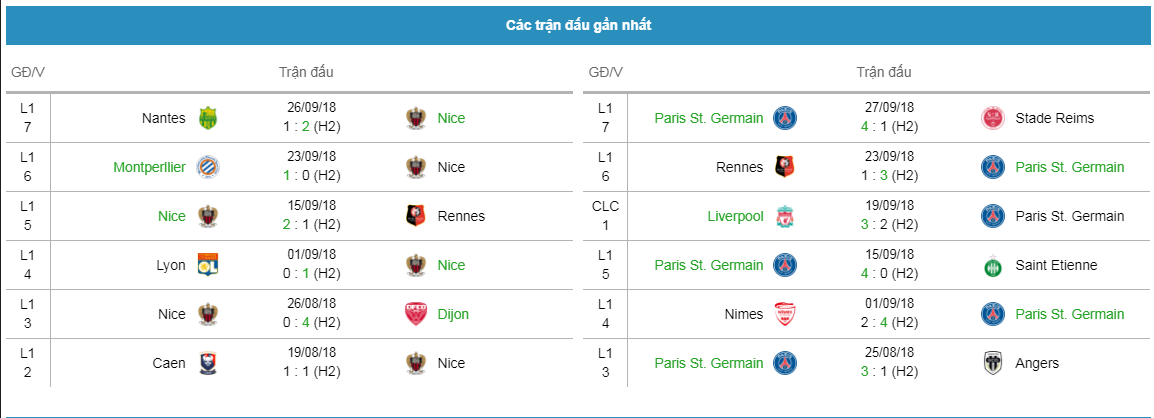
Task: Select the Stade Reims team name
Action: pyautogui.click(x=1054, y=118)
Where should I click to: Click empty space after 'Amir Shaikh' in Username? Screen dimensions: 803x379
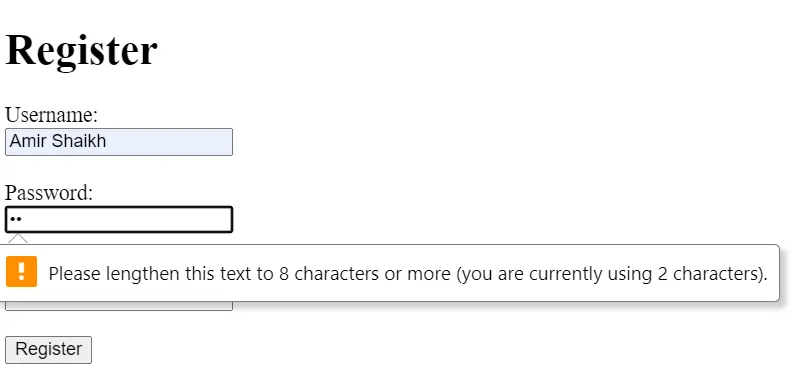click(x=169, y=142)
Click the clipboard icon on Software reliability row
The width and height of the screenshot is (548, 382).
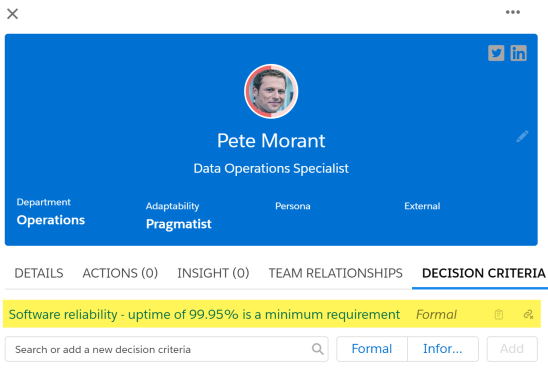pos(499,315)
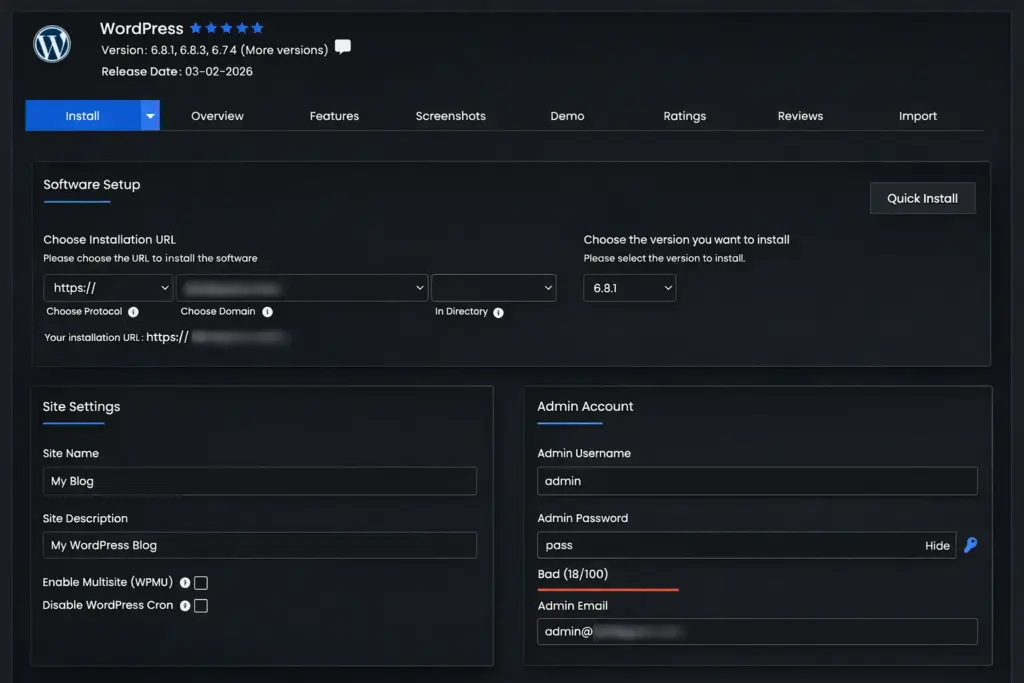Open the https:// protocol dropdown
The width and height of the screenshot is (1024, 683).
[x=109, y=288]
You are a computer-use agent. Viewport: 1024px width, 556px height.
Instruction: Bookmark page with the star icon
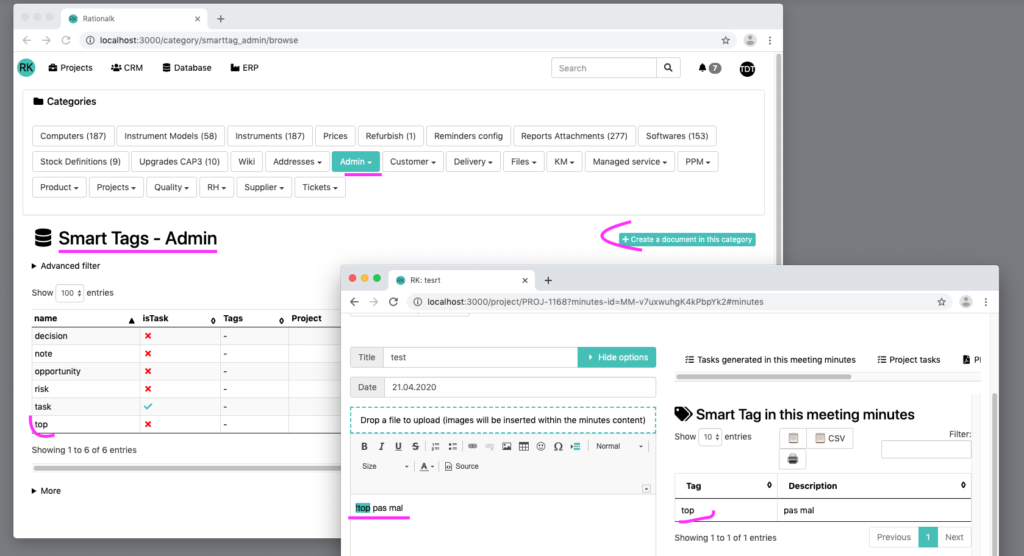pyautogui.click(x=725, y=40)
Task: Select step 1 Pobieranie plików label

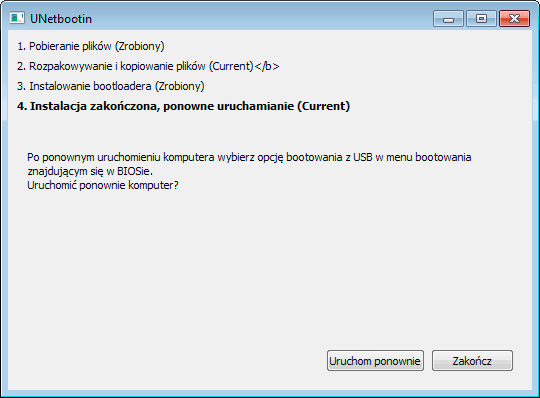Action: pyautogui.click(x=91, y=46)
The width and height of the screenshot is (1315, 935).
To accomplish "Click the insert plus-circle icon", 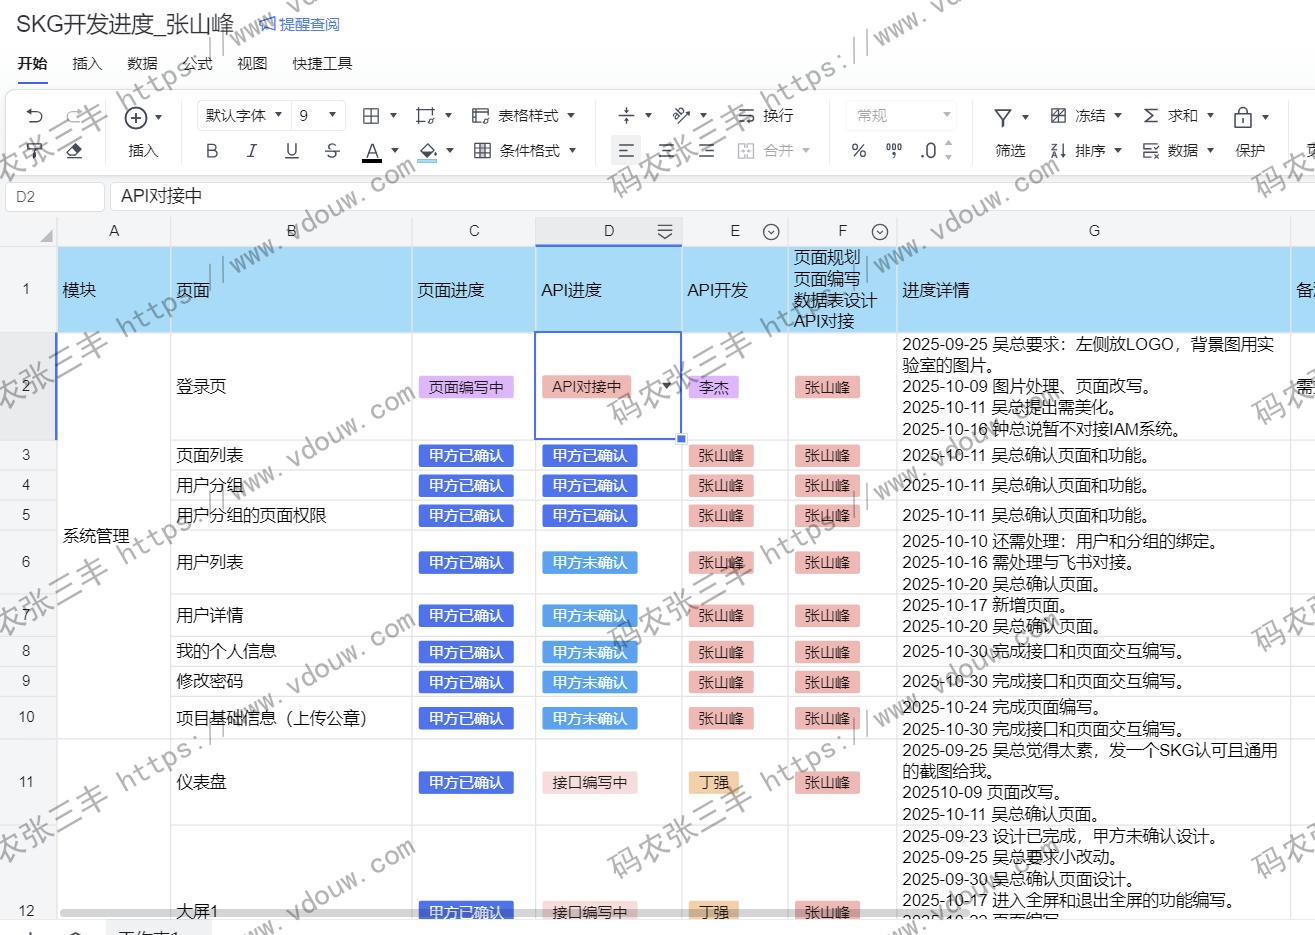I will click(x=136, y=118).
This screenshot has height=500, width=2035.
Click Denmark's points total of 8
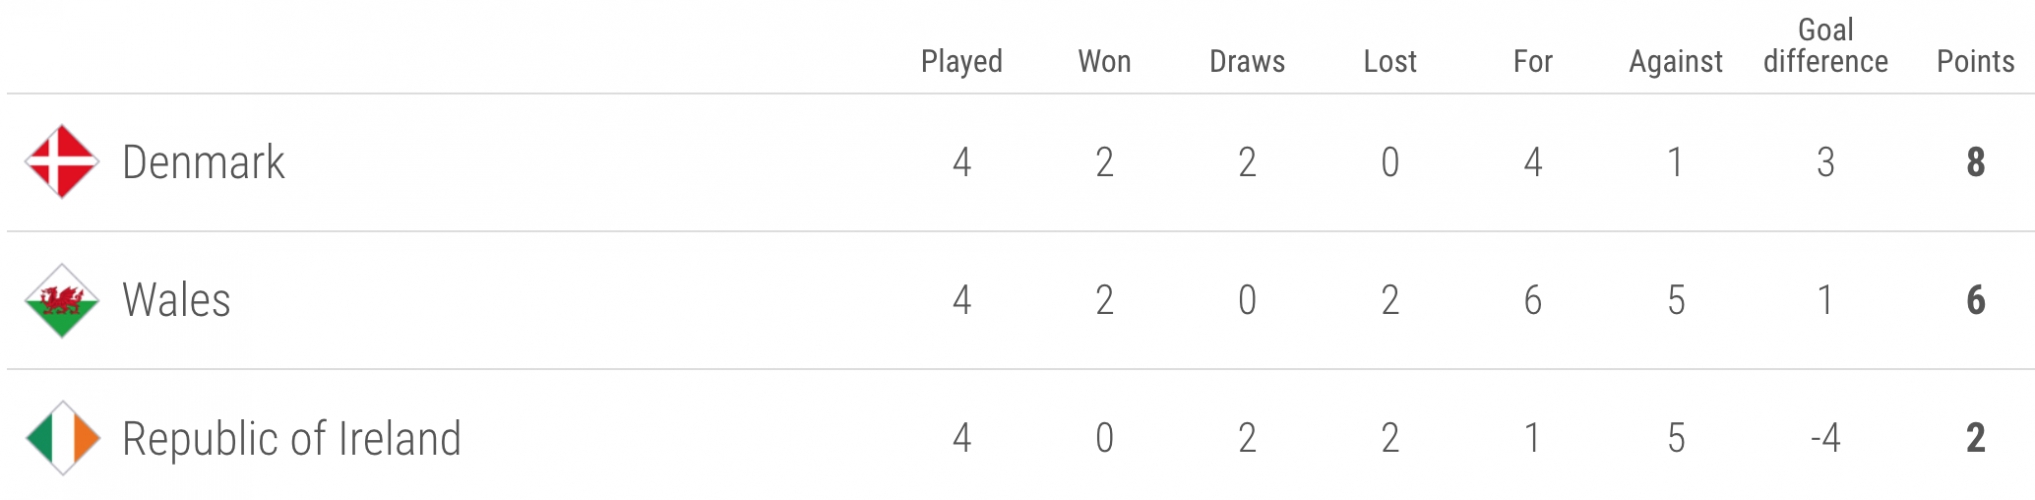[1976, 162]
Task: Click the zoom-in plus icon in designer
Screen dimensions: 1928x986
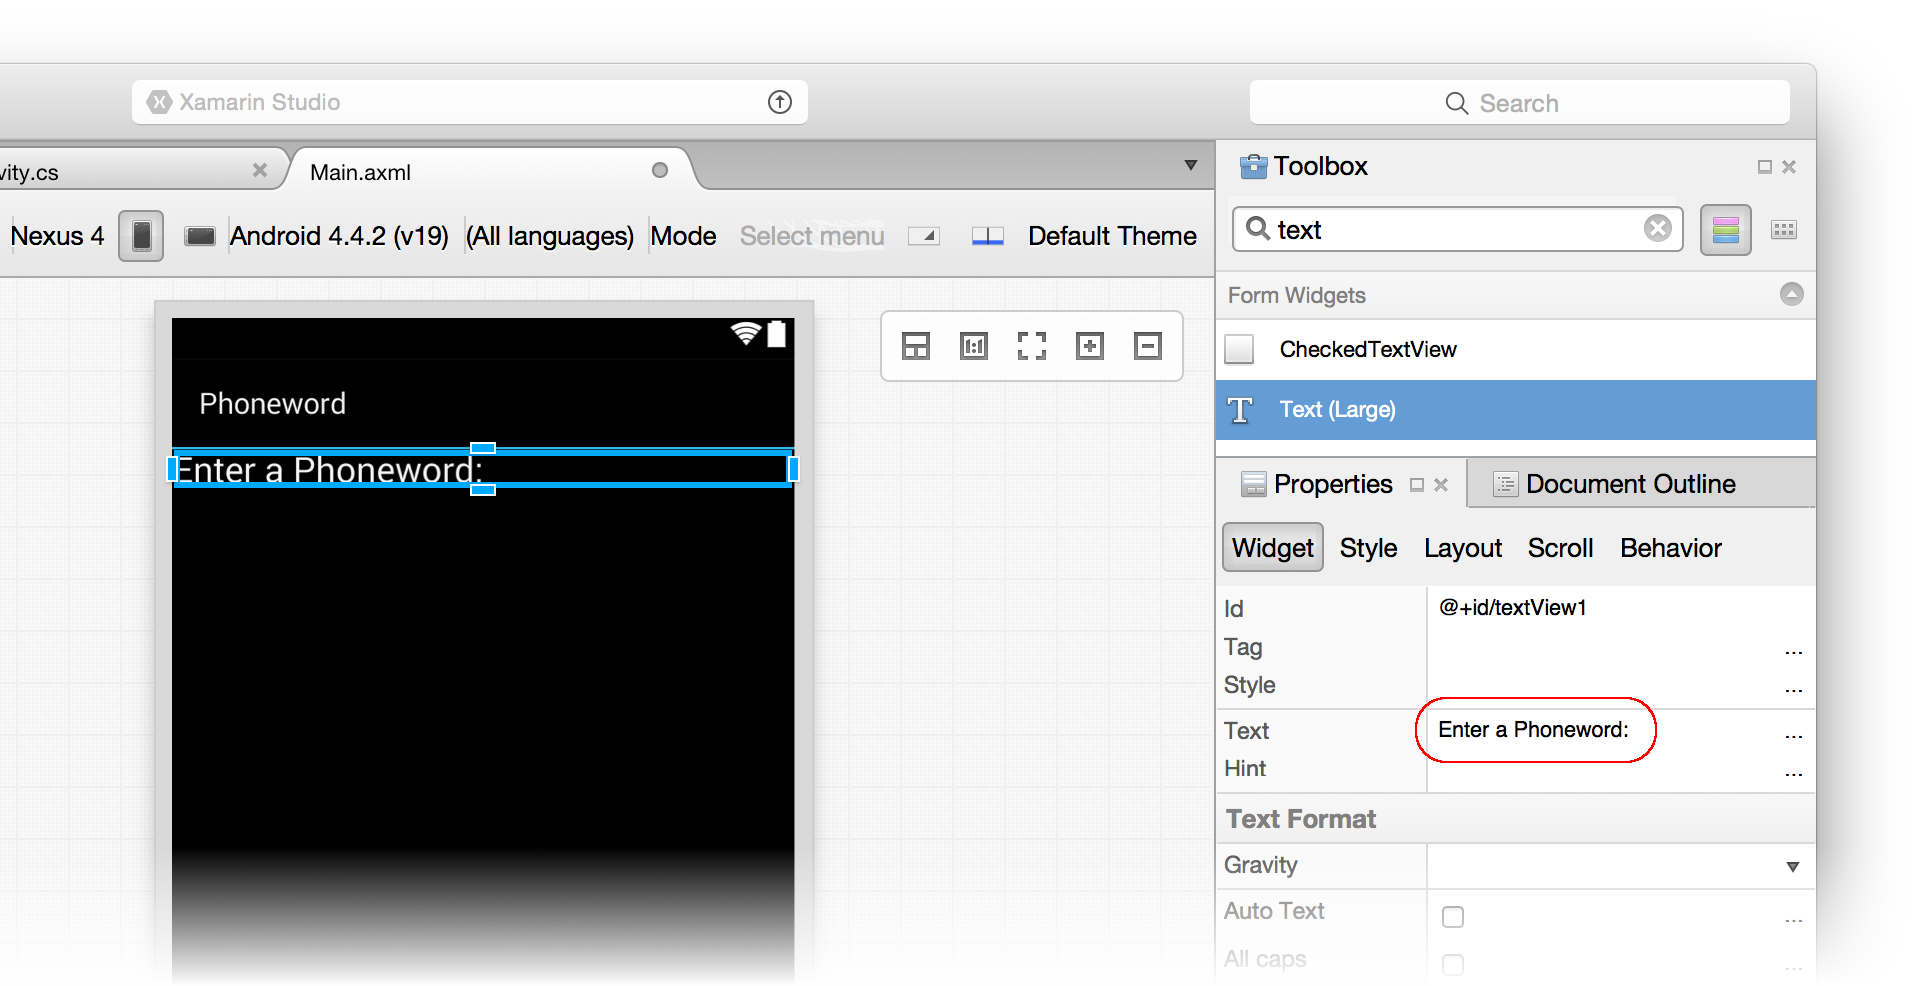Action: point(1089,346)
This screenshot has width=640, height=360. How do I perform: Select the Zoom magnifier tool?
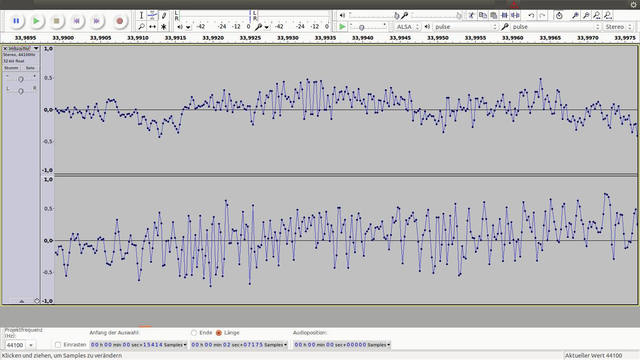tap(141, 27)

→ Exercise prompt: Nothing but the lines from the line containing "This screenshot has width=640, height=360." to the end of the records above should be repeated, exactly and with every picture omitted.

→ Response to this task:
This screenshot has width=640, height=360. How do I perform: Select the Zoom magnifier tool?
tap(141, 27)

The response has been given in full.